There are in general two ways in which colors are added to code blocks, client-side syntax highlighting and server-side syntax highlighting.
The latter is what Hugo supports nowadays but let’s dive into both for the sake of completeness (or because I’m proud I now get it2).
Client-side syntax highlighting
In this sub-section I’ll mostly refer to highlight.js but principles probably apply to other client-side syntax highlighting tools.
The “client-side” part of this phrase is that the html that is served by your website host does not have styling for the code.
In highlight.js case, styling appears after a JS script is loaded and applied.
<pre class="r"><code>pal_a <- extract_colours("https://i.imgur.com/FyEALqr.jpg", num_col = 8)
par(mfrow = c(1,2))
pie(rep(1, 8), col = pal_a, main = "Palette based on Archer Poster")
hist(Nile, breaks = 8, col = pal_a, main = "Palette based on Archer Poster")</code>
Now, using Firefox Developer Console,
we see colors come from CSS classes starting with “hljs”.
And in the head of that page (examined via “View source”), there’s
A big downside of client-side syntax highlighting is loading time:
it appears quite fast if your internet connection isn’t poor, but you might have noticed code blocks changing aspect when loading a web page (first not styled, then styled).
Moreover, Hugo now supports, and uses by default, an alternative that we’ll describe in the following subsection and take advantage of in this post’s second section.
Server-side syntax highlighting
In server-side syntax highlighting, with say Pygments or Chroma (Hugo default), your website html as served already has styling information.
and it goes hand in hand with having styling for different “.chroma” classes in our website CSS.
.chroma .s { color: #a3be8c }
To have this behaviour, in our website config there’s
pygmentsUseClasses=true
which confusingly enough uses the name “Pygments”, not Chroma, for historical reasons.
You’d use CSS like we do if none of Chroma default styles suited you, if you wanted to make sure the style colors respect WCAG color contrast guidelines (see last section), or if you want to add a button switching the CSS applied to the classes, which we did for this note using a dev.to post by Alberto Montalesi.4
Click the button below!
It will also let you switch back to light mode.

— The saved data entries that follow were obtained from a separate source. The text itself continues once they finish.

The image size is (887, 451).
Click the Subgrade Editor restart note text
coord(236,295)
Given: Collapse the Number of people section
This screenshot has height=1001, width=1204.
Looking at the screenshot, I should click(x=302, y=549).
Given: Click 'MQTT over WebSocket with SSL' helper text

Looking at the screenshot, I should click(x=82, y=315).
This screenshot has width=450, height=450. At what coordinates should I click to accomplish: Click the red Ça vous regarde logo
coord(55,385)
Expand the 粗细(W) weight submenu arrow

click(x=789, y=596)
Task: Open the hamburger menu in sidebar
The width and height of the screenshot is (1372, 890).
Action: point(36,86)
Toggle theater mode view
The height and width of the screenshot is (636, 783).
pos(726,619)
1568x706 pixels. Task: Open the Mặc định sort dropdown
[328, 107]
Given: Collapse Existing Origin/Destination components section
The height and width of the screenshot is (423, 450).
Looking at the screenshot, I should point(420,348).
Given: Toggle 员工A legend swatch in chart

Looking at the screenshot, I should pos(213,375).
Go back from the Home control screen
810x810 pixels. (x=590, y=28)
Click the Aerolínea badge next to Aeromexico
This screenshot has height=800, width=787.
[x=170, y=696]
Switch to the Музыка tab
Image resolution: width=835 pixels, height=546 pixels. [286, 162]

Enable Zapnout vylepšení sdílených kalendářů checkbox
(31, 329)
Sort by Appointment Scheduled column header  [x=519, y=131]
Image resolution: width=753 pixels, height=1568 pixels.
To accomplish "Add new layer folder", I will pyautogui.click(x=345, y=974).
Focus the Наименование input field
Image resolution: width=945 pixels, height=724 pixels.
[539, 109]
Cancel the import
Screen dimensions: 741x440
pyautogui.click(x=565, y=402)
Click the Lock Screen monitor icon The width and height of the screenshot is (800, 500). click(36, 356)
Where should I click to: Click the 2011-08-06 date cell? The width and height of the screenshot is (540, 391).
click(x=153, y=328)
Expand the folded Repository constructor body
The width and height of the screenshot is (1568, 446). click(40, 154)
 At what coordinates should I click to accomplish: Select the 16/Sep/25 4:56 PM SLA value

How does Chroma know what parts of code is of the string class for instance?
Once again, regular expressions help, in this case in what is called a lexer.
Chroma is inspired by Pygments, and in Pygments docs it is explained that “A lexer splits the source into tokens, fragments of the source that have a token type that determines what the text represents semantically (e.g., keyword, string, or comment)."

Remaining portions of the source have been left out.